Does anyone know a good local dedupe tool that can take 400,000 files mounted with rclone mount and dedupe them PURELY by size and name?

Does anyone know a good local dedupe tool that can take 400,000 files mounted with rclone mount and dedupe them PURELY by size and name?

Dupeguru APPEARS to be able to do this but when I tried it hit 16gb of ram at 97% done 22,000 duplicates found. Then 28gb of ram at 98% done, then I clicked cancel and it was using 31gb of ram and I force closed the task without ever seeing a duplicate file listed.

Was all that ram for GUI reasons? Or was it hashing my files despite me trying my best to ask it not to hash my files?

I ran in filename mode with these settings. The whole partially hash setting is what is leaving me worried it was foolishly trying to hash all my files but the documentation on dupeguru is light at explaining this.

I’ve never used dupeguru before though and have no loyalty to it. Rclone’s deduping tool would be fine, except it matches based on full path not merely filename, and my files are stored in foolishly arranged filepaths (that’s the mistake I made that requires me to do all this.)

TLDR: I just want to compare 400,000 filenames and see my duplicates. I want to use name and size. I do not want to use fullpath (rules out rclone) I do not want to make hashes (rules out hashmyfiles) Can someone please make me a recommendation?

Ran dupeguru again for 2hours straight. Quickly hit 22000 dupes and 98% complete using 28gb of ram then quit on me.

Ran czkawka_gui_gtk412 aka czkawka for about 5minutes and it found all the duplicates! That’s good. It is using 250megabytes of ram ALSO GOOD. I have no idea how to delete the files I want deleted though.

I mounted all the badly sorted files as L: and the files sorted properly as M: So I want to delete all duplicates in L: buuuuuuut czkawka is not telling me anything about the file path of the duplicates!

OH wait no I figured it out I can do custom select. Path. Set path to L:

Dang that does not work I had to instead set the path to something weird \server\remotename folderonremotename\* … actually I forget, I think I had to also use / instead of \ it makes sense since these tools are mainly for linux but also work on windows so it doesn’t support using drive letters everywhere…. Even though I added the files to scan via drive letter.

There we go!
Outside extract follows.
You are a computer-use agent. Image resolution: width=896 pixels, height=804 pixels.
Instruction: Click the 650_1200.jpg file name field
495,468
It worked.

I wanted to be sure the file paths were right though so I compared to krokiet which is another gui for czkawka and it does have a file path column so I can recommend to anyone AGAINST dupeguru and FOR czkawka and it’s variants! Whew. Glad to have that 4TB back! I knew I made a mistake but hunting down 20,000 mistakes out of 90,000 files compared to a base of 300,000 files would’ve been impossible to do manually!

Neither krokiet or czkawka_gui_gtk used more than 300megabytes of ram. And that make sense. I set them to NOT make hashes. Why? I knew the hashes would get out of hand. dupeguru must’ve been making hashes by default or something?
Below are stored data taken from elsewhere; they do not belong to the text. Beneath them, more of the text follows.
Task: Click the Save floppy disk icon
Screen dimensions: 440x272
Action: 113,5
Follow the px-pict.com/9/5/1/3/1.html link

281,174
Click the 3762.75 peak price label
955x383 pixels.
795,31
EDIT: To clarify krokiet shows the file paths in an easy to read manner and lets you click the GUI to open the file path in file explorer. But krokiet does not have a handy select custom button to customize and select 18000 files all at once. So I guess czkawka_gui_gtk for 20,000 duplicates and krokiet when you suspect merely 100s you can skim through and do a select all of.

Deleting the files still leaves the folders a mess, but I can delete empty folders rather easily I suppose…. At least the empty folders don’t eat 4TB.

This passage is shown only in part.